The founder of the #MeToo movement is coming to Australia
Tarana Burke, the US-based founder of the #MeToo movement, is headed to Australia to help dissect the continuing aftermath.
Joining Burke in the task will be Tracey Spicer, the veteran journalist who is working to unmask sexual harassment in the Australian media.
The pair have been announced among the line-up for the sixth All About Women festival at Sydney Opera House on Sunday 4 March 2018.
The annual festival of big ideas and extraordinary women will also feature dance/hip-hop collective, Haiku Hands who have curated a Block Party to close out the Festival.

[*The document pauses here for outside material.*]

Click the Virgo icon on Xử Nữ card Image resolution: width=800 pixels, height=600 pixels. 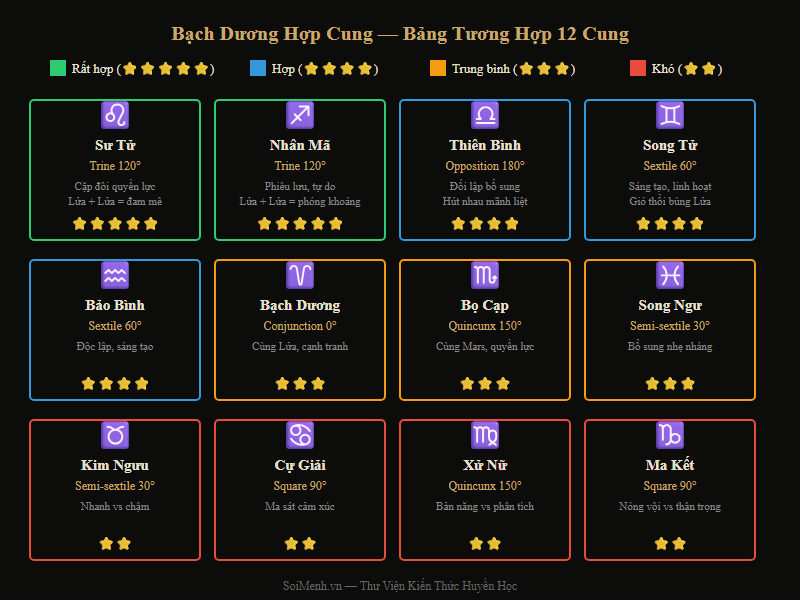coord(485,433)
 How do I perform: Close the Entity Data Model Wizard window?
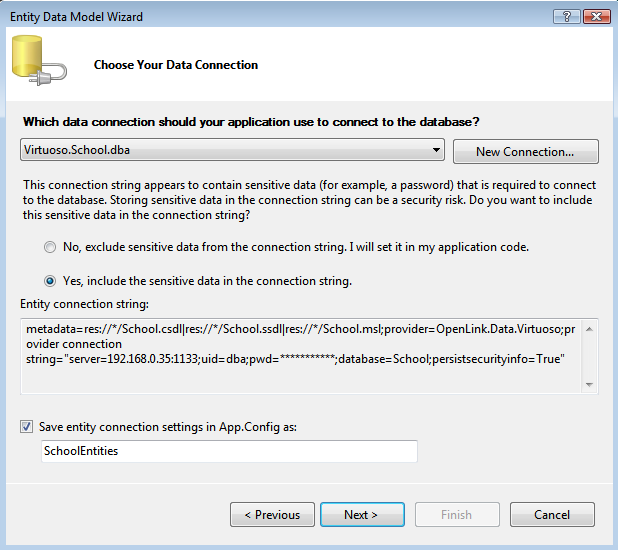tap(596, 17)
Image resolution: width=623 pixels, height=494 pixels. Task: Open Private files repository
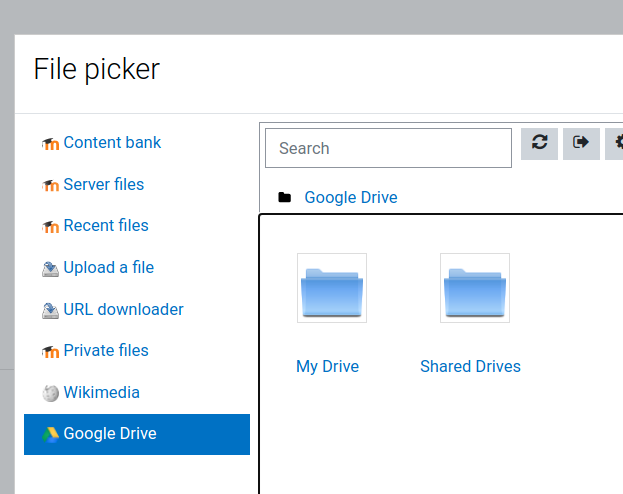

Held in the lead up to International Women‘s Day on 8 March, All About Women (AAW) features 20+ events, including six solo talks and seven panel discussions, including:
- Contrarian, humourist and Vanity Fair Contributing Editor, Fran Lebowitz who makes her first visit to Australia to discuss cultural nostalgia and lead a panel on Women in the Age of Trump, which will examine resistance to the erosion of women’s rights and discrimination against communities of colour;
- Barbara Caine, Anne Summers, Rebecca Walker and Nakkiah Lui – each representing the different waves of feminism – take stock a century after women achieved suffrage and discuss what’s left to fight for, and how we can all fight together;
- The latest thinking on transgender politics, genderqueer and non-binary voices in feminism with CN Lester, Eddie Ayres and Jordan Raskopoulos;
- A panel on disability and intersectionality, featuring Kath Duncan and Samantha Connor;
- Bestselling author Barbara Kingsolver (whose novel The Poisonwood Bible tops Oprah’s list of favourite books), discusses her prolific writing career spanning 14 books and her advocacy for the ‘eat local’ movement;
- Kate Bolick, bestselling author of Spinster: Making a Life of One’s Own and ‘All the Single Ladies’ (The Atlantic), examines the steep decline in male employment and life prospects that now narrow a marriage-minded woman’s options;
- Mandy Len Catron, whose book How to Fall in Love with Anyone draws on 36 laboratory-designed personal questions, inspired by psychologist Arthur Aron’s study about accelerating the intimacy of strangers;
- Rebecca Walker, author, activist and daughter of radical feminist Alice Walker (The Color Purple), who coined the term Third Wave Feminism, turns her incisive mind to reclaiming the notion of beauty beyond physical conformity;
- Saudi-born Manal Al Sharif, who led the successful campaign for the right to drive in 2017, and is now championing other basic civil rights for Saudi women;
- Former political prisoner and human rights campaigner Wai Wai Nu on the Rohingyan refugee crisis in Myanmar and women as collateral damage of war;
- Ursula Rakova and Kathy Jetñil-Kijiner, warriors for climate justice, who are fighting for almost 6000 islanders facing forced evacuation as their low-lying Pacific homelands disappear under rising seas;
- Harriet Leigh from Archie Rose runs a workshop to design your own gin, while Alex Elliott-Howery from Cornersmith shows you everything you need to know about pickling; and
AAW was curated by Edwina Throsby, Head of Talks & Ideas at the Sydney Opera House (formerly the TEDxSydney Head of Curation and founder and producer of ABC TV’s Big Ideas).
All About Women is the highlight festival of the Sydney Opera House’s year-round Talks & Ideas program.